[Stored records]
:::
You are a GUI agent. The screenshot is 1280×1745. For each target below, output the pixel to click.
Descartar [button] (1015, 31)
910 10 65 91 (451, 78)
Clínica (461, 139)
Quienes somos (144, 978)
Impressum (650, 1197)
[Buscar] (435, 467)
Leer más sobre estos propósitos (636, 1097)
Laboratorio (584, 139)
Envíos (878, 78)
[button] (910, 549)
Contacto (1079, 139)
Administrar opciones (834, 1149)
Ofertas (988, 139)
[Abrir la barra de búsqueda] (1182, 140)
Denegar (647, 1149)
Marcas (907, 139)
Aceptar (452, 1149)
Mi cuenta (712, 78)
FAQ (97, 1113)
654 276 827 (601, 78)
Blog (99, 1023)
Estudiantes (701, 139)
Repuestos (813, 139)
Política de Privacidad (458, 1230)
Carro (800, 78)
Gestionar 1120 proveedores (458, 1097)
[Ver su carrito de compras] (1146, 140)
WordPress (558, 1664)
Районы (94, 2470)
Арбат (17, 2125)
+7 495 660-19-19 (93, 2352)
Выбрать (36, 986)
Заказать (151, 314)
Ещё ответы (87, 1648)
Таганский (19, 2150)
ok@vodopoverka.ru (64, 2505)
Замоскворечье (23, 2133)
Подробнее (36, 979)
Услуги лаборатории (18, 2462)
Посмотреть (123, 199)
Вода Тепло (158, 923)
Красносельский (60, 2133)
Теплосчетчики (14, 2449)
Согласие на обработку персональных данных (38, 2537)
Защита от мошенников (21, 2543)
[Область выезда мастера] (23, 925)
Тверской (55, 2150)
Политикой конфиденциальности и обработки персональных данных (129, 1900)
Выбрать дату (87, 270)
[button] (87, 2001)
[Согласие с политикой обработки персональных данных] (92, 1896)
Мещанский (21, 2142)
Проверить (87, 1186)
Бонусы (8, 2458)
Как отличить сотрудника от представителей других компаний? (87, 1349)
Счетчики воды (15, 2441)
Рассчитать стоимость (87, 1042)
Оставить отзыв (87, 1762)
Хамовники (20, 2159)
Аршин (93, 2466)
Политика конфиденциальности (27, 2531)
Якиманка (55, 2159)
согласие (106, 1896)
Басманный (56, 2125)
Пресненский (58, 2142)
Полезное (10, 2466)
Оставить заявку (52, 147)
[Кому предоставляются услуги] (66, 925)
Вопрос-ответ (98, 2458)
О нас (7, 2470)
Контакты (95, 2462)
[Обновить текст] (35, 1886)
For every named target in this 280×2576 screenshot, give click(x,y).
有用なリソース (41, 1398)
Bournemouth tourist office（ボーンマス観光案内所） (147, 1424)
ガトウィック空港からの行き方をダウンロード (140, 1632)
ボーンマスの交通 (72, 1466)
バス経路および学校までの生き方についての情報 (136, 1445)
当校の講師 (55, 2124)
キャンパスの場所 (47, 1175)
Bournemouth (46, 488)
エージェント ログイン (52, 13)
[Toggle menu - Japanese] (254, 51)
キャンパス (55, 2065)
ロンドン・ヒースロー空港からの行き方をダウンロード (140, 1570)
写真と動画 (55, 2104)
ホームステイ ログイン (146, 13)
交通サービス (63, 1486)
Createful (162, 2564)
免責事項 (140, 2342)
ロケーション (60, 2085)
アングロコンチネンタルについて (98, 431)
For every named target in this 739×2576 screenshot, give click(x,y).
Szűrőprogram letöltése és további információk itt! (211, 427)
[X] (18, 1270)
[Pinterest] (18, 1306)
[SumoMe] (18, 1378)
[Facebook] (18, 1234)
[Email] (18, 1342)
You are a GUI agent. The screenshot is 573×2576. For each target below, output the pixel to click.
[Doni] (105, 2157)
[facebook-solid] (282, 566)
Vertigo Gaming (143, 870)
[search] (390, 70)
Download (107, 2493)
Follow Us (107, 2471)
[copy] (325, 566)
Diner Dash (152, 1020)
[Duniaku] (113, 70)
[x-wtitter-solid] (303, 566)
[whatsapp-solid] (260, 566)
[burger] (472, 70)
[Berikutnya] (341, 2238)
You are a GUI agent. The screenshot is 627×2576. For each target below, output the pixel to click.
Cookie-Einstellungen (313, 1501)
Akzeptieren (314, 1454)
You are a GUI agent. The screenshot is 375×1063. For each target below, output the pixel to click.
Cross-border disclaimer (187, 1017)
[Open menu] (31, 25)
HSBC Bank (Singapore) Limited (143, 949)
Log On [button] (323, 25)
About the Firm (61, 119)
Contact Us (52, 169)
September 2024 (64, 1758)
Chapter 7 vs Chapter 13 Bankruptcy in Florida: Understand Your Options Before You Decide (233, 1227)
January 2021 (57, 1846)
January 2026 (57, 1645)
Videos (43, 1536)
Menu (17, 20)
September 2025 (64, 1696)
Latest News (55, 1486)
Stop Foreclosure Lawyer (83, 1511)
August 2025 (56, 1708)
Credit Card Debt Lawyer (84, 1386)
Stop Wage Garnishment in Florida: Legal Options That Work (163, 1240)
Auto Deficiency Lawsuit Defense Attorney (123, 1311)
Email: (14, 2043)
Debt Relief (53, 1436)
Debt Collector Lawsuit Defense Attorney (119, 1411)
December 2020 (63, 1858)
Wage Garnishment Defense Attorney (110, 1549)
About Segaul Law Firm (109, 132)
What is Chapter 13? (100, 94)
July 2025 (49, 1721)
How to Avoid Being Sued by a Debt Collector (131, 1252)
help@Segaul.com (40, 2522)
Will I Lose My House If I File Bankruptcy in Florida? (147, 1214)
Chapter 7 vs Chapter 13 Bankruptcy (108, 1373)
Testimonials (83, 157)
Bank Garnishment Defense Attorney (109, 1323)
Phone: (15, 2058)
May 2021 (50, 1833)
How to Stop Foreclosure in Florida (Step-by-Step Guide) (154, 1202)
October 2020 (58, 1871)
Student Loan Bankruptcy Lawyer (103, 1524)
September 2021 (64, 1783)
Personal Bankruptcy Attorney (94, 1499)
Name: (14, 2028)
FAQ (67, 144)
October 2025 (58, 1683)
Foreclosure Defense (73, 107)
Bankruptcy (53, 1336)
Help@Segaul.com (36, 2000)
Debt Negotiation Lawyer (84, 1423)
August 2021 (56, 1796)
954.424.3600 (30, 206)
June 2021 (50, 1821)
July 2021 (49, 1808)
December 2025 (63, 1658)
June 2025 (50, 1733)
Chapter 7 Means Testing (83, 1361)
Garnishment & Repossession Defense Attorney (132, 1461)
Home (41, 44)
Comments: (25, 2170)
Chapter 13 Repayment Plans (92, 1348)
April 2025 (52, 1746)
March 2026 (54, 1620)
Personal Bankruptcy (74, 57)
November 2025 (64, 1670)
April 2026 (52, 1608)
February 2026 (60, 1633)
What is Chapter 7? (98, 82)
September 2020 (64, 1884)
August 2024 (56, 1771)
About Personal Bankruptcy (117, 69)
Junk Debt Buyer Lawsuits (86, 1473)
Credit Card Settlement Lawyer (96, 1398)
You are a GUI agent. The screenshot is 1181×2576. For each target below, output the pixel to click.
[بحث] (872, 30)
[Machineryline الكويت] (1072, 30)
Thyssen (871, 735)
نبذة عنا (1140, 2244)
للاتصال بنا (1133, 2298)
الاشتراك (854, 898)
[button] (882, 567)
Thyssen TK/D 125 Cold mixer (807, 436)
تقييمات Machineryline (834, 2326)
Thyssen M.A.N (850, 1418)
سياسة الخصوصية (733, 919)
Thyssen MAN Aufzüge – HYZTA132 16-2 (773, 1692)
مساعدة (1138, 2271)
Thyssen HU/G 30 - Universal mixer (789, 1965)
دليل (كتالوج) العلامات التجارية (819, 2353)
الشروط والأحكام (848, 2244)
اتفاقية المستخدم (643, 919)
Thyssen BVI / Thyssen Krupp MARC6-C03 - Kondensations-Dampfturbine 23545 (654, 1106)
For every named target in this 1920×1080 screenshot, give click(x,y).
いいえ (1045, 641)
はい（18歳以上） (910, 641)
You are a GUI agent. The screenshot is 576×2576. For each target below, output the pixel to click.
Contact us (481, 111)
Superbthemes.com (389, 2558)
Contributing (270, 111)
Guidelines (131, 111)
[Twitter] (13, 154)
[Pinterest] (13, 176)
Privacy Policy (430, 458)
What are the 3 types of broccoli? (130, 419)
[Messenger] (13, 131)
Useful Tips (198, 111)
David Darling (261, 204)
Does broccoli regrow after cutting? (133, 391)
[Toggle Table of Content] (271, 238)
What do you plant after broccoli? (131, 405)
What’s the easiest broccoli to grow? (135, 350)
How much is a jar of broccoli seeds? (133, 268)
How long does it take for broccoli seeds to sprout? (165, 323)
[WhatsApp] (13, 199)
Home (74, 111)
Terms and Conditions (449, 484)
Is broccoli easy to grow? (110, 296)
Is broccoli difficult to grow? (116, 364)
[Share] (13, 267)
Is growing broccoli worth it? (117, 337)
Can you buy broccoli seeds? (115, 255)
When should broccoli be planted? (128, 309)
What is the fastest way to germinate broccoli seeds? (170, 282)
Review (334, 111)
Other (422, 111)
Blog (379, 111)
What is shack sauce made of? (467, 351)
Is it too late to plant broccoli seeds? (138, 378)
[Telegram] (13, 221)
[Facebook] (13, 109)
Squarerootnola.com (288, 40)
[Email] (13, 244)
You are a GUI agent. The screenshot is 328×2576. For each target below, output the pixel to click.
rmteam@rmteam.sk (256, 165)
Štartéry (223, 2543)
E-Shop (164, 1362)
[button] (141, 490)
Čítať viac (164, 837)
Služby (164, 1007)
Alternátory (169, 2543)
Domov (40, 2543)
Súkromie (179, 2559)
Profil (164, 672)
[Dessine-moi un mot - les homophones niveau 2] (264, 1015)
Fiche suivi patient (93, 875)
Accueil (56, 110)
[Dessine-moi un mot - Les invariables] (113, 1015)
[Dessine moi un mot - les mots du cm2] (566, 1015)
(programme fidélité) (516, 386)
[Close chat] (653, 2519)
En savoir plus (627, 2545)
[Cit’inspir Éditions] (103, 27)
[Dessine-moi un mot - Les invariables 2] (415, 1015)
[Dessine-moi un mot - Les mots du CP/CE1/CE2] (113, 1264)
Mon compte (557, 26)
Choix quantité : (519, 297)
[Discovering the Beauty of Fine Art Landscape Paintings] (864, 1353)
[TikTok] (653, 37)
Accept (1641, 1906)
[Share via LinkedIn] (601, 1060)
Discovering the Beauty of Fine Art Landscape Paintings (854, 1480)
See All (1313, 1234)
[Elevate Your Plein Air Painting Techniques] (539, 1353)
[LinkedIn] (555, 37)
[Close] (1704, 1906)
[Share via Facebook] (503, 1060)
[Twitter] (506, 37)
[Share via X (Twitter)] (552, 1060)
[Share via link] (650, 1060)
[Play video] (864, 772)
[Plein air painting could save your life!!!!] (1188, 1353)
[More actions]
:::
*Exercise objective:*
Report every line above that has the string "output" in it.

*Written answer:*
You are a GUI agent. The screenshot is 1280×1745. For each target below, output the pixel to click.
You are a GUI agent. The screenshot is 573×2576. For each target below, output the pixel to click.
You are a GUI agent. The screenshot is 627×2576. For each target below, output the pixel to click.
You are a GUI agent. The screenshot is 375×1063. For each target below, output the pixel to click.
You are a GUI agent. The screenshot is 1181×2576. For each target below, output the pixel to click.
You are a GUI agent. The screenshot is 576×2576. For each target below, output the pixel to click.
You are a GUI agent. The screenshot is 328×2576. For each target below, output the pixel to click.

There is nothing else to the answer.